Metadata-Version: 2.4
Name: resontech
Version: 0.1.2
Summary: SDK for submitting federated learning jobs to the ResonTech platform
Author: ResonTech
License-Expression: Apache-2.0
Classifier: Programming Language :: Python :: 3
Classifier: Programming Language :: Python :: 3.11
Classifier: Programming Language :: Python :: 3.12
Classifier: Programming Language :: Python :: 3.13
Classifier: Operating System :: OS Independent
Requires-Python: >=3.11
Description-Content-Type: text/markdown
License-File: LICENSE
Requires-Dist: httpx>=0.27
Requires-Dist: boto3<1.41,>=1.34
Provides-Extra: dev
Requires-Dist: pytest>=8; extra == "dev"
Requires-Dist: fastapi>=0.111; extra == "dev"
Requires-Dist: uvicorn[standard]>=0.30; extra == "dev"
Requires-Dist: httpx>=0.27; extra == "dev"
Requires-Dist: moto[s3]>=5; extra == "dev"
Dynamic: license-file

# ResonTech SDK

Python SDK for submitting federated learning jobs to the ResonTech platform.

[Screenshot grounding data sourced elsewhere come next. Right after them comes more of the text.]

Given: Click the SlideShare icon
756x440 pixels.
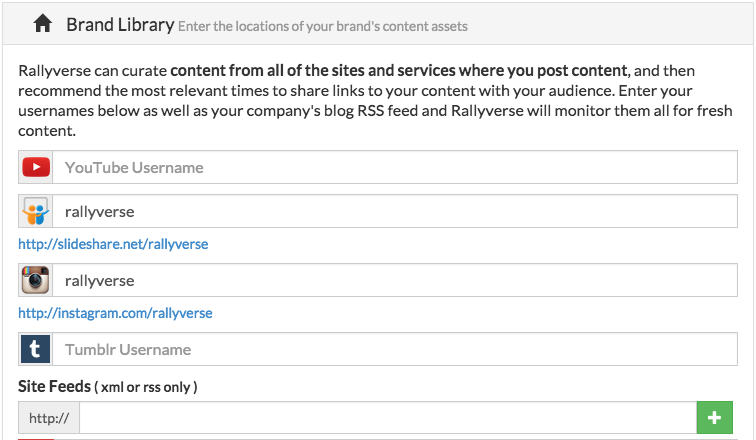Looking at the screenshot, I should 36,212.
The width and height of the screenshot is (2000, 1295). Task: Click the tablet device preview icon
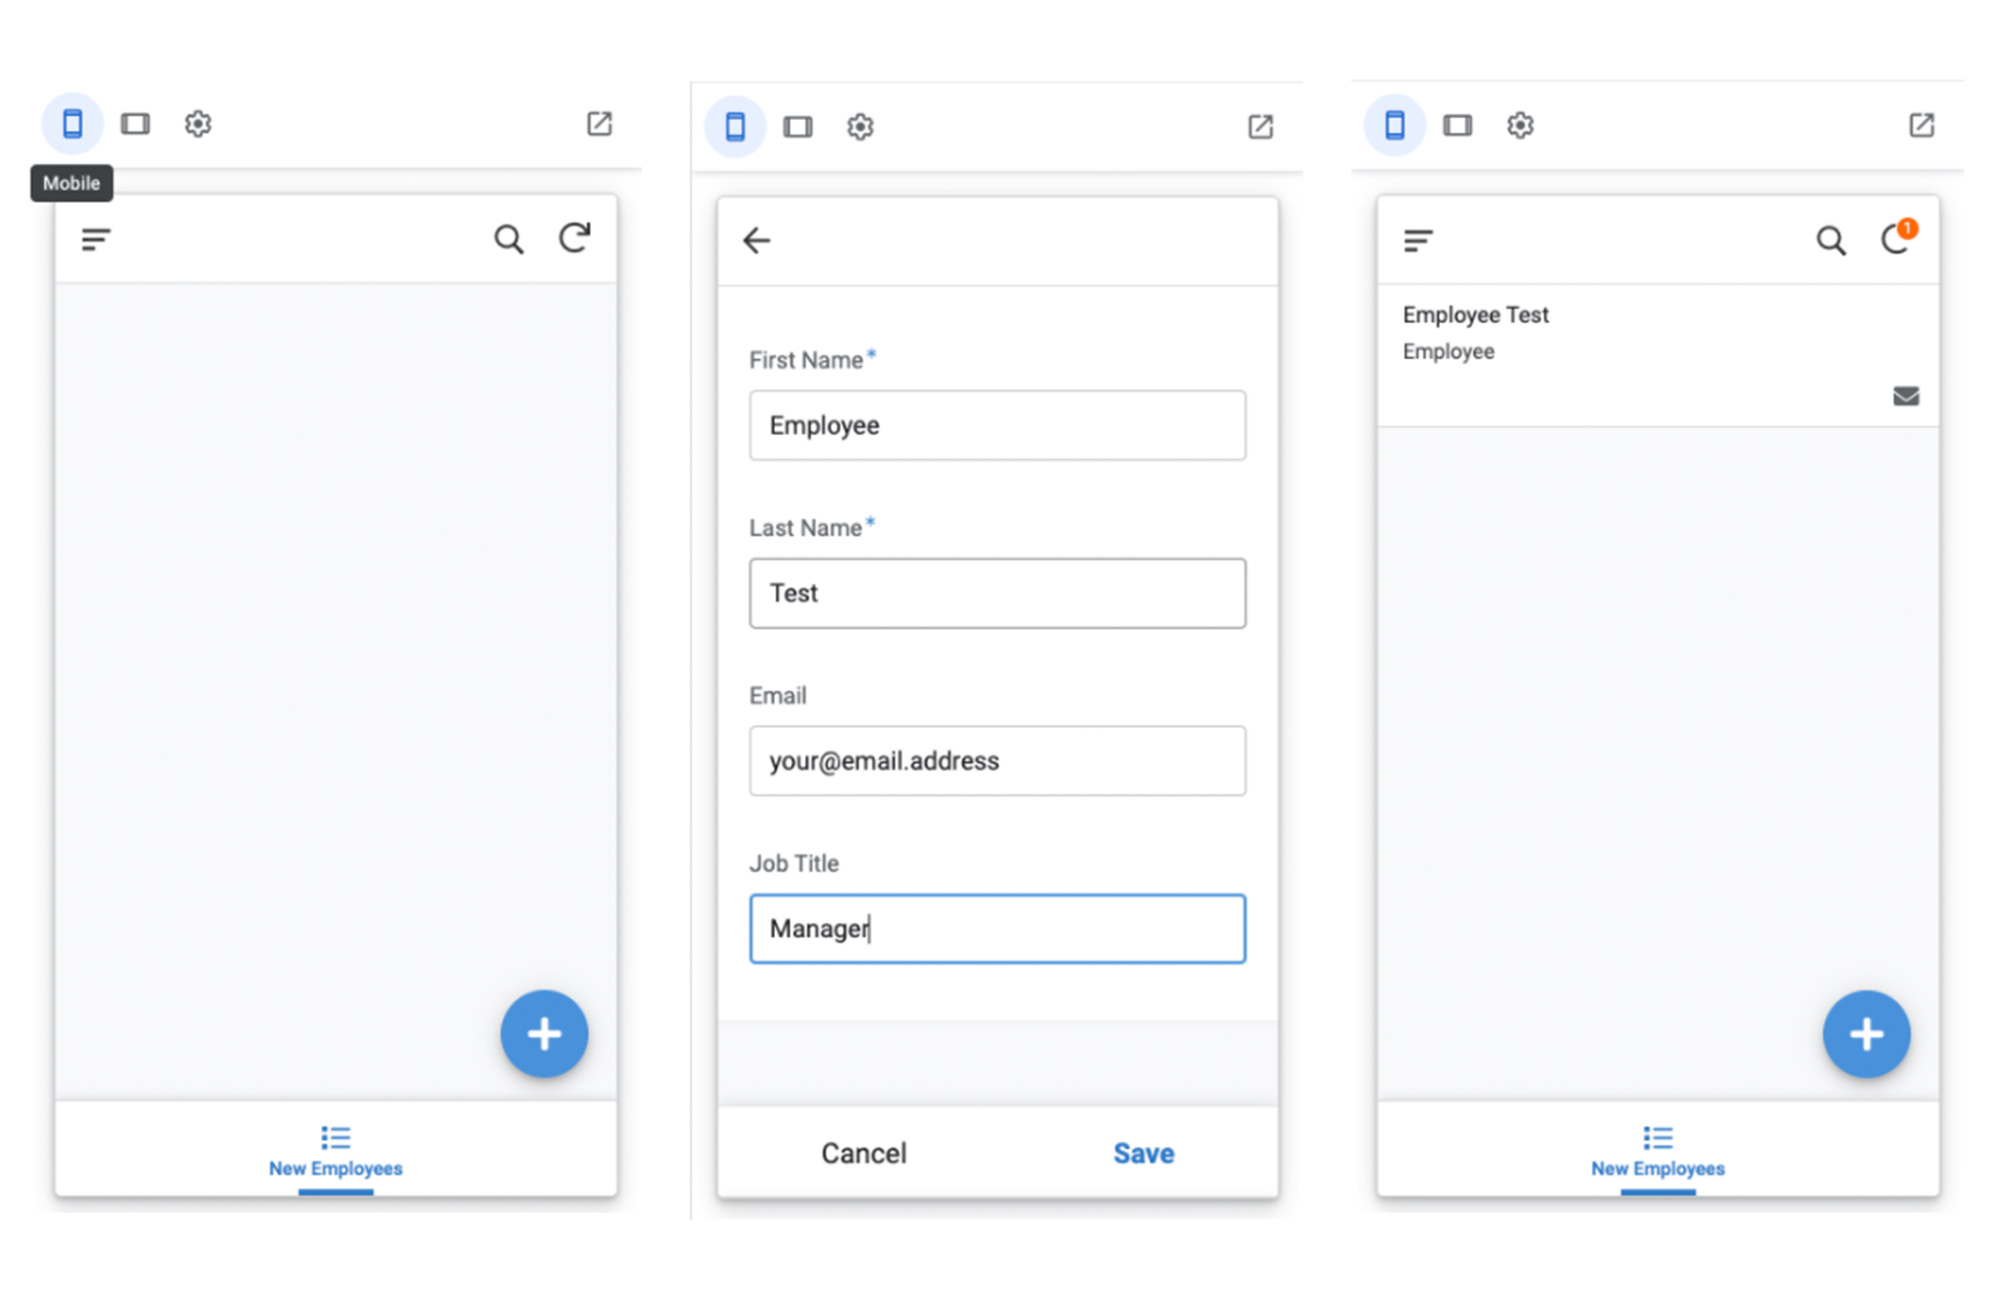136,121
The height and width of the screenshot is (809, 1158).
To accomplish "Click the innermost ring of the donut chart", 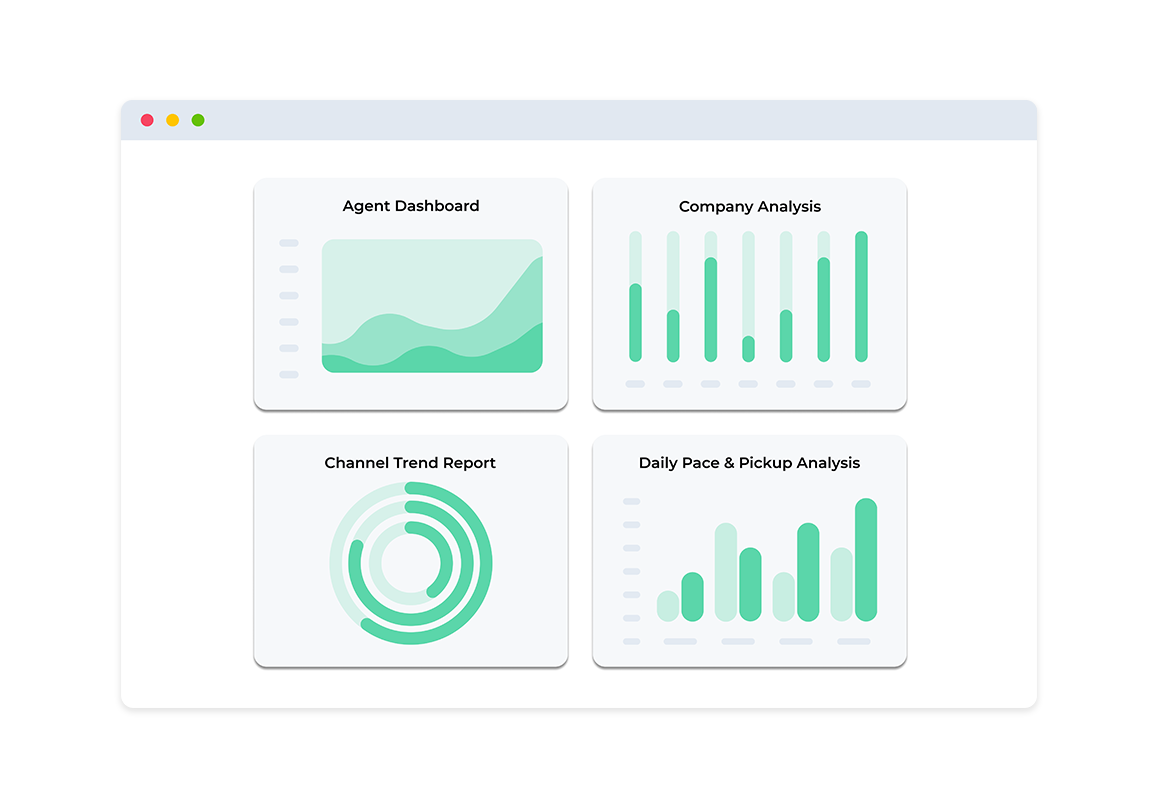I will click(445, 563).
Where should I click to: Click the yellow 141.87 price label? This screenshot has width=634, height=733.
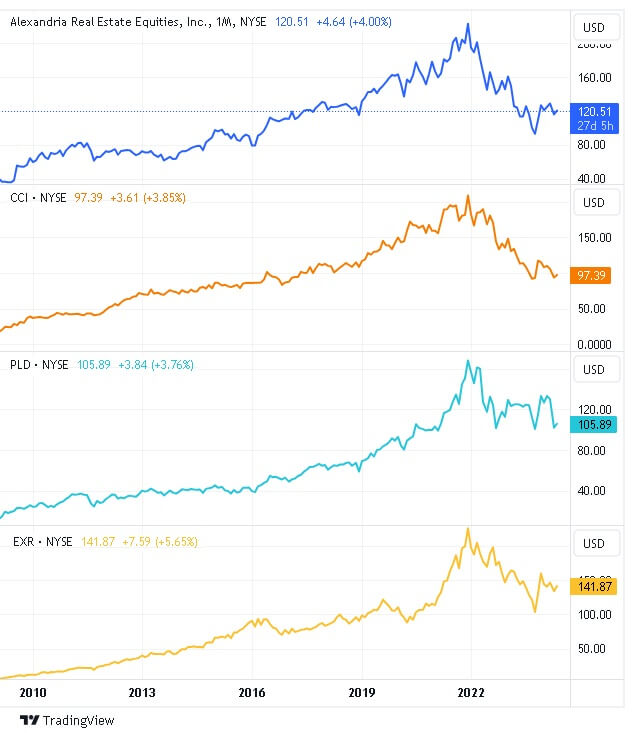click(594, 587)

The SDK is **task-agnostic** — it does not assume a specific task (image
classification, NLP, regression, segmentation, RL, …), dataset format, loss,
or optimizer. You write your model and a one-round training function; the SDK
ships them to every worker and plumbs global weights in/out of the federation.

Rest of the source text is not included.